Brian Singer could be one of the most powerful asset managers you've never heard of.
Before disappearing off the Wall Street scene in 2007, Singer headed the Global Investment Solutions outfit for UBS for over a decade, overseeing about a third of the firm's assets or about $258 billion across a series of portfolios he touted as unique to the Street.
"We sought to tear down the usual 'investment silos' and drive a wedge between long only and traditional hedge funds to create a series of one of a kind portfolios that drew on the key elements of both," Singer says of the operation.
But as early as late 2006, Singer saw the firm holding positions that were temporarily being rewarded by the low volatility/high liquidity environment and foresaw a full-blown crisis ahead. He says he left because he wasn't given the authority to effect the change he thought was needed.
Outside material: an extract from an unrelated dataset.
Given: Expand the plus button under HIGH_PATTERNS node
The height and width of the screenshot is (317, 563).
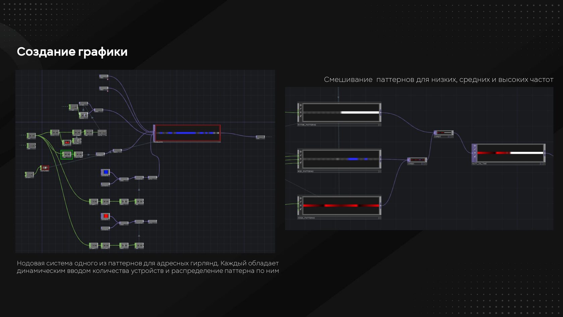Looking at the screenshot, I should click(x=380, y=218).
"Part of the problem was the complex internal legal structure of derivatives contracts and other products like subprime and Alt-A packaged instruments," Singer says. "I didn't want to keep running portfolios that I couldn't appropriately manage."
Now he's staged his big comeback by launching a new hedge fund, Singer Partners, with plans to employ the same strategies he used at UBS to generate "superior returns" for the global investment bank.
Here's a look into the 20-year investment veteran's portfolio playbook — sans the typical 2 & 20 hedge fund fees:
Developed Equity: 46 percent
Emerging Equity: 14 percent
Total Equity: 60 percent
High Yield: +15 percent
Converts: +15 percent
Emerging Debt: +10 percent
Total non-government bonds: +40 percent
Gov't Bonds: -20 percent (short position)
Total Bonds/Cash: +20 percent
Singer says today's market is more range bound and well-suited for a macro strategy — one that's capable of taking advantage of a market now overly discounted from the effects of the financial crisis as well as the debt/future tax backlash it has unleashed.
"The equity markets were extremely undervalued in past months and still remain attractive on a 20 percent to 30 percent value/price basis," he says. "But there's a lot of money still on the sidelines because we're faced with the usual 'wall of worry' that occurs coming out of every cycle."
Like a true hedged investor, Singer plays the markets on both sides. He sees once-in-a-lifetime opportunities to buy high yield, convertible and emerging debt but also opposingly owns a 20 percent short position in Australian, European and Canadian government bonds, which he feels are somewhat overvalued.
He's game for the relative risks for the same reason he's knee-deep in equities: though the environment is certainly still cautionary for risky assets, Singer says more than enough bad news is already priced in.
The final piece in the portfolio pie is currencies. It's typical for managers to indicate how much risk they would incur relative to the portfolio's/client's base currency through currency exposures.
At the moment, Singer is sweet on the Swedish Kronor (SEK), Korean (South) Won (KRW), and the Taiwanese New Dollar (TWD).
In terms of his general outlook, Singer believes the worst is behind us but that the end of the recesion won't be declared until well after it has ended, just like the beginning was declared 12 months after it started.
"The economy likely bottomed in the quarter that just ended (Q2)," he says. "But the data will come in choppy for quite a while, during which time people will be able to paint any picture they want, from pessimistic to optimistic."